> **Work item**
In the page extract on the Children, Youth and Families Act 2005 (Vic), what three needs does section 10 say must always be considered when deciding whether a decision or action is in a child's best interests?

> **Page extract**
..........

Children, Youth and Families Act 2005 (Vic)ss 274275289290328 and 329 - where the Court may make an order under this Part in respect of a child if the Court finds that the child is in need of protection, the types of protection order as well as the care by Secretary order is substantiated in this Act. 

Children, Youth and Families Act 2005 (Vic) s 10 - when determining whether a decision or action is in the best interests of the child, the need to protect the child from harm, to protect his or her rights and to promote his or her development (taking into account his or her age and stage of development) must always be considered.

Children, Youth and Families Act 2005 (Vic)s  162 - provides that a child is in need of protection if the child has suffered, or is likely to suffer, significant, emotional or psychological harm or if the child’s physical development or health has been, or is likely to be, significantly harmed and the child’s parents have not provided, arranged or allowed the provision of, or are unlikely to provide, arrange or allow the provision of, basic care or effective medical, surgical or other remedial care.

..........

> **Information supplied**
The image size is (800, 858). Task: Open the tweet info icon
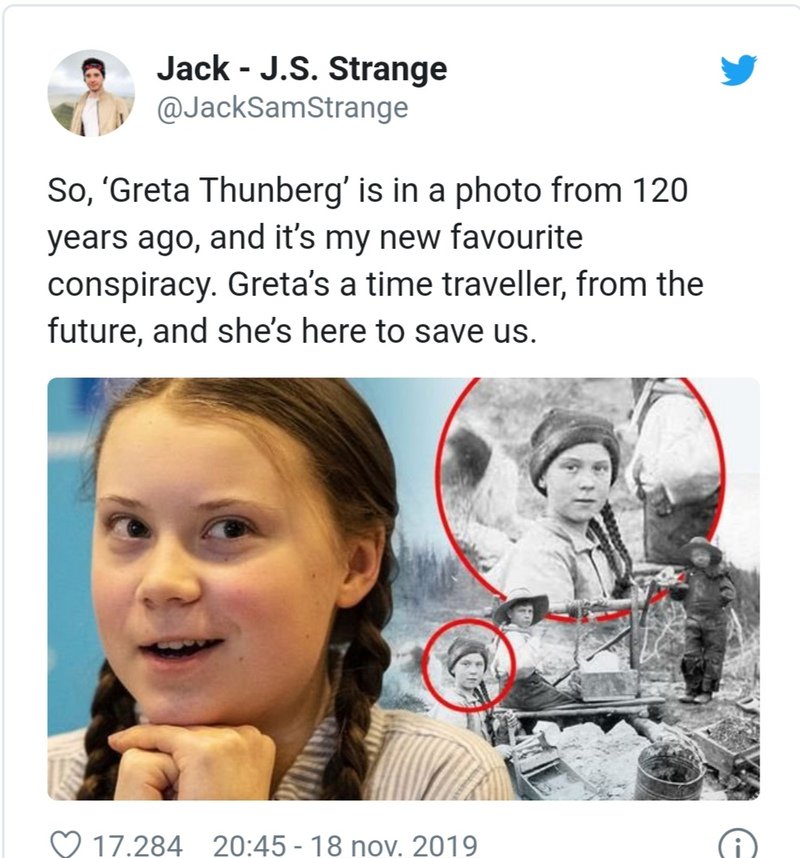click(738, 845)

..........

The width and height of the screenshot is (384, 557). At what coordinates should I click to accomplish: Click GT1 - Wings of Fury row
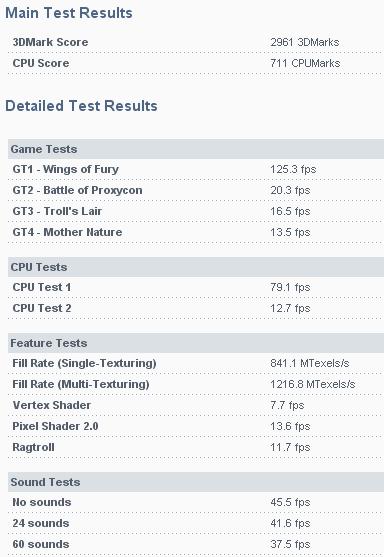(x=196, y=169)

..........

> **Response for this exercise**
The need to protect the child from harm, to protect the child's rights, and to promote the child's development, taking into account the child's age and stage of development.